Records to use:
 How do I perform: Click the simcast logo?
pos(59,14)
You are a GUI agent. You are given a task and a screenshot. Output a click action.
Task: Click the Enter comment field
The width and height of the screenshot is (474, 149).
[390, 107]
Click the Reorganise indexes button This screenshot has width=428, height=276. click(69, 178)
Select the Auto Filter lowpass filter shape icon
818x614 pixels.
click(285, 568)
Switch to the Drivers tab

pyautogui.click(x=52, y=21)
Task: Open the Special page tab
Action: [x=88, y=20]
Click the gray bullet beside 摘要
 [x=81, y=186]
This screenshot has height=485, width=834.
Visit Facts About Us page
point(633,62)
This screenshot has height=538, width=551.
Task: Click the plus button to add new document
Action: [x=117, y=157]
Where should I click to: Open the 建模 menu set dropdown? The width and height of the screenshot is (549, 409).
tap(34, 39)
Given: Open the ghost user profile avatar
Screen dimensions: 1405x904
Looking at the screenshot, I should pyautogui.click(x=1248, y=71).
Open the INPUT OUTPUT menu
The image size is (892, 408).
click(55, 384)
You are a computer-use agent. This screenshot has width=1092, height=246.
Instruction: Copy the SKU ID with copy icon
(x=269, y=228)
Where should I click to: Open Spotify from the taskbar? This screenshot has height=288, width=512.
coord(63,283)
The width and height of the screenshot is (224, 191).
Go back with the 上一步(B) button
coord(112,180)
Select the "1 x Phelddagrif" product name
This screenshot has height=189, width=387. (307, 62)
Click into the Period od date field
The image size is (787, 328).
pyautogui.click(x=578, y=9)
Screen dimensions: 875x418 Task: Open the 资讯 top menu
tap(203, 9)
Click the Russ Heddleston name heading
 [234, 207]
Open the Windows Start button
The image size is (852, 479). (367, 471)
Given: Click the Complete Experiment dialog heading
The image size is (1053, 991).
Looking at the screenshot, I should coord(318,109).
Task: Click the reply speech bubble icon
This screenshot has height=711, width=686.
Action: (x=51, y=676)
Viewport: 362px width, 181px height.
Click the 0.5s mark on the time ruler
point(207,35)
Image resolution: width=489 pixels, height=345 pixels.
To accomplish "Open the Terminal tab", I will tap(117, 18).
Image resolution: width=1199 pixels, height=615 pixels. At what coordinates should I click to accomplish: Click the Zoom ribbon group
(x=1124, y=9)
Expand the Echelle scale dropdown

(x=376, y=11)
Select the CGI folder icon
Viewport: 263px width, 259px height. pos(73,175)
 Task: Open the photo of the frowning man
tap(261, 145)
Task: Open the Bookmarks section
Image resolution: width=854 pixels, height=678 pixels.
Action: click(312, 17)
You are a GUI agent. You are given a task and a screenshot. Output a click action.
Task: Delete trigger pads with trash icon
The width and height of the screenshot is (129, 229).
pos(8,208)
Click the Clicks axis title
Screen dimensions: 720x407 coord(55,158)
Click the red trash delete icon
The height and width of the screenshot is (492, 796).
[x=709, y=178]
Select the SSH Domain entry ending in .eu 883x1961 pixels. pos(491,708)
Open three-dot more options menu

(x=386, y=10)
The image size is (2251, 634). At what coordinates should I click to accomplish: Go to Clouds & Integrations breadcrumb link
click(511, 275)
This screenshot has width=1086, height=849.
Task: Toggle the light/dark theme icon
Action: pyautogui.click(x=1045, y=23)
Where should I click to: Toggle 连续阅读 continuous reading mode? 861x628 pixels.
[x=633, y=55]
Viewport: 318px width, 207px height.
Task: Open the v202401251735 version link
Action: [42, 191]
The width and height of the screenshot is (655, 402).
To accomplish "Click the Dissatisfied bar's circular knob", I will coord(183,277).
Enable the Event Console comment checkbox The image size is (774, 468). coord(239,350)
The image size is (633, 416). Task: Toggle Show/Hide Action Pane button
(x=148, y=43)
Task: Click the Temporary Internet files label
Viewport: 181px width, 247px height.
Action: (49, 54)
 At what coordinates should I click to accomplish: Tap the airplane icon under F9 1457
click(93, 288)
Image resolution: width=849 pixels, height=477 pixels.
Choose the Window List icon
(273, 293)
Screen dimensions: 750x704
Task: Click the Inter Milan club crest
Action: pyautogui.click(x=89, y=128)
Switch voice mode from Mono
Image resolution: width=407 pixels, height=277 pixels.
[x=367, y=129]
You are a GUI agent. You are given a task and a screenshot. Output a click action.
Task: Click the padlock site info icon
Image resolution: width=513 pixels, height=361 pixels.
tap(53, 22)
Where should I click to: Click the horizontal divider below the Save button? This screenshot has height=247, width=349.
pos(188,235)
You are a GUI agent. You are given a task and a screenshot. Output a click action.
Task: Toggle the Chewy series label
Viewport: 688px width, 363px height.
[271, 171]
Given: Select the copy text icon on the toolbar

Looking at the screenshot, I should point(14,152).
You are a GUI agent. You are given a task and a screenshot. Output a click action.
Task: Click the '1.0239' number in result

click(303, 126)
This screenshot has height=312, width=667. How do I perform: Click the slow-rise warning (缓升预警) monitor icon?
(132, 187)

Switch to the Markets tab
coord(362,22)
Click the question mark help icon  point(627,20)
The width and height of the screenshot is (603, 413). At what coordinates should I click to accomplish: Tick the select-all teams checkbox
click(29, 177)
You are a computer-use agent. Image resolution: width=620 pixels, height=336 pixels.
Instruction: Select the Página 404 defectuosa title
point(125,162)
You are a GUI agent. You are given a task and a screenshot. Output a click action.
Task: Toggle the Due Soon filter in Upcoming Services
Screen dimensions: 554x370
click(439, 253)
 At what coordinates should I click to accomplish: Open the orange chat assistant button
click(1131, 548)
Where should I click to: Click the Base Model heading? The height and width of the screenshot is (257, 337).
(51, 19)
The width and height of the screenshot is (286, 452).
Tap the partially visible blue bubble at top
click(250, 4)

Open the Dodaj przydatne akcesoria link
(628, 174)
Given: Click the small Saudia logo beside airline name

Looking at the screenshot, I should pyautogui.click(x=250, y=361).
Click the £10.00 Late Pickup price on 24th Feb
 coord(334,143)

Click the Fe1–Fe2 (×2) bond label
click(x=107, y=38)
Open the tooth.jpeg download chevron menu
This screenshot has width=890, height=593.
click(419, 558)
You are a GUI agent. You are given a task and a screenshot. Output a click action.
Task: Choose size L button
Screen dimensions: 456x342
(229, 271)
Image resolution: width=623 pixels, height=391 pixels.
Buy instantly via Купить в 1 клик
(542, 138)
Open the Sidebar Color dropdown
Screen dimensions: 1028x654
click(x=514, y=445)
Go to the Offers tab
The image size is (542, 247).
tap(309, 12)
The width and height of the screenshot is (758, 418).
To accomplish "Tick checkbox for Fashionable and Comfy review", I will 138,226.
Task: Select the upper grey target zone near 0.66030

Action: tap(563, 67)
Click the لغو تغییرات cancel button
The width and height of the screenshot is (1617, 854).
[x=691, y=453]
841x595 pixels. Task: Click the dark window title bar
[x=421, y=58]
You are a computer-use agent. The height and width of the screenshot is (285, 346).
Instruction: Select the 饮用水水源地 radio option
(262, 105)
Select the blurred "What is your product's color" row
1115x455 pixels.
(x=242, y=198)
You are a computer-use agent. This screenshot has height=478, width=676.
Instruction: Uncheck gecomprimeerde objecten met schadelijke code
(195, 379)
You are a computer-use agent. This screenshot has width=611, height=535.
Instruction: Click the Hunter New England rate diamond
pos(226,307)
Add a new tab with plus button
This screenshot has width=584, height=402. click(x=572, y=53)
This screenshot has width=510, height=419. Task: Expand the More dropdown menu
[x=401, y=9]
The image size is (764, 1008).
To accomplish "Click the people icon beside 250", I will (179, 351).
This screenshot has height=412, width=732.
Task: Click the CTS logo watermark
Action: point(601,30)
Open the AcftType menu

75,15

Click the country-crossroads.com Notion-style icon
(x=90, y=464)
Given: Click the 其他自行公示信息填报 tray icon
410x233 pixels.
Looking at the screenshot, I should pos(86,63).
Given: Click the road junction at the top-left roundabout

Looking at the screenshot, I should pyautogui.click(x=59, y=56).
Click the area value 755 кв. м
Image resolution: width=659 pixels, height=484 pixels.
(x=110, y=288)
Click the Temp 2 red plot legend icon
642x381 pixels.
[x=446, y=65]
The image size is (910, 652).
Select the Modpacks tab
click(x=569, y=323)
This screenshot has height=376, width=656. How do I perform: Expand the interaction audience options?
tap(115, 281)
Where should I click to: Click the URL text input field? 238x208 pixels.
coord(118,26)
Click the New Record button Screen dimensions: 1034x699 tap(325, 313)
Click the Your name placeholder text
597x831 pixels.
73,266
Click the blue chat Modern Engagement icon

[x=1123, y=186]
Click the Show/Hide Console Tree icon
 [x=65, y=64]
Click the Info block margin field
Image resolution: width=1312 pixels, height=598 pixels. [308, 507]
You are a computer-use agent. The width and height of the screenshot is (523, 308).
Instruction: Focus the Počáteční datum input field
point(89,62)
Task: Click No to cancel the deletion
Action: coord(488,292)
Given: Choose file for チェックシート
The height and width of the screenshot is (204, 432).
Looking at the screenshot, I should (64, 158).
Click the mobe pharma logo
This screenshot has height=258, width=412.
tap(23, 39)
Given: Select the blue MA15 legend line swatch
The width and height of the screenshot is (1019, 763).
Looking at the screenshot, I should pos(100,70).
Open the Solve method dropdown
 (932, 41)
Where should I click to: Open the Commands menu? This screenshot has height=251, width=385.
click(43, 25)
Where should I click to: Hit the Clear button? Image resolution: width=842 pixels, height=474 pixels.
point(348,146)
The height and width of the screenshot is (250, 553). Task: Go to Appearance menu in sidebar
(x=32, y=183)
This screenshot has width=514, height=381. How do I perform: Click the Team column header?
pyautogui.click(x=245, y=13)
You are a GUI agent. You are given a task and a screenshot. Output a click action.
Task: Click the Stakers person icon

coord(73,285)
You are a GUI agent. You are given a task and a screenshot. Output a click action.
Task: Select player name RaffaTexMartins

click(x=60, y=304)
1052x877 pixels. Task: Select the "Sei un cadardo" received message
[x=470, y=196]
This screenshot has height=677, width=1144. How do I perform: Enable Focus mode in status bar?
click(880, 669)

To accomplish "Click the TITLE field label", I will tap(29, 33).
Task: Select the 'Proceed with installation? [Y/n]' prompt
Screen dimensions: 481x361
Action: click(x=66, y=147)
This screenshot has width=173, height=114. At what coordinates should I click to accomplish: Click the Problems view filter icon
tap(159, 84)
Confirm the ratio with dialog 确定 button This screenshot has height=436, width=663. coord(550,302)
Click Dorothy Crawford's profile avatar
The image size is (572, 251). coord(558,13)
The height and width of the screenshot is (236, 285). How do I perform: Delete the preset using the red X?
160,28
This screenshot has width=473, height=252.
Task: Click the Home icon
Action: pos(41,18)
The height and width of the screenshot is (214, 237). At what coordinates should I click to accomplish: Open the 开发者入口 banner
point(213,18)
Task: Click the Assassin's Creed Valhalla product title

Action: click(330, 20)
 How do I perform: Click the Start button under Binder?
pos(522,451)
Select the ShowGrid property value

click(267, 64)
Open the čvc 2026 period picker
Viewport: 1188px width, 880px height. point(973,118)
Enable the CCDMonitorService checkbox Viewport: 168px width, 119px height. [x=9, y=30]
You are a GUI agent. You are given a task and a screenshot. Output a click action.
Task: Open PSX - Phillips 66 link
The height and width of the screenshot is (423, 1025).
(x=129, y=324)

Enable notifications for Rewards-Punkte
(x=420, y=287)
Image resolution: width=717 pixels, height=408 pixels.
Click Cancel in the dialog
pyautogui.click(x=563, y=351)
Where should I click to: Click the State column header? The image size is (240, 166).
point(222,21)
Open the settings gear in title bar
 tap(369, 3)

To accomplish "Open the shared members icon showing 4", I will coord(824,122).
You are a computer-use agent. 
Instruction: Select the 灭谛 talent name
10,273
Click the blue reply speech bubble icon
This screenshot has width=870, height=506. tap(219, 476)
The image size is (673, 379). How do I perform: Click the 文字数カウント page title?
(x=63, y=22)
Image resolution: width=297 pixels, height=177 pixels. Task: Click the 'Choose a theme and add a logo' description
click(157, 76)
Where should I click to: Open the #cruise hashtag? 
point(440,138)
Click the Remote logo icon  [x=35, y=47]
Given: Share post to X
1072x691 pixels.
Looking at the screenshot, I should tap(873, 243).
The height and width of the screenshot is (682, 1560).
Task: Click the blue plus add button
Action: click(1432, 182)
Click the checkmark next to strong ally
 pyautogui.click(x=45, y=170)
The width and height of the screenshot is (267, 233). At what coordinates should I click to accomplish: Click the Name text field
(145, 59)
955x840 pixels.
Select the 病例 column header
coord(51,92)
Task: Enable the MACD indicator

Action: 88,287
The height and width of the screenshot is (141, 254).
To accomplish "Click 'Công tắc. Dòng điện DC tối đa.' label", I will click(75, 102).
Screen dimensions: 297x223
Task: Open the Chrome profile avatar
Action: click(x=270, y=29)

Exercise brief:
Please report, as a bare number, how many lines of the data contain the word "comment".

Task output:
2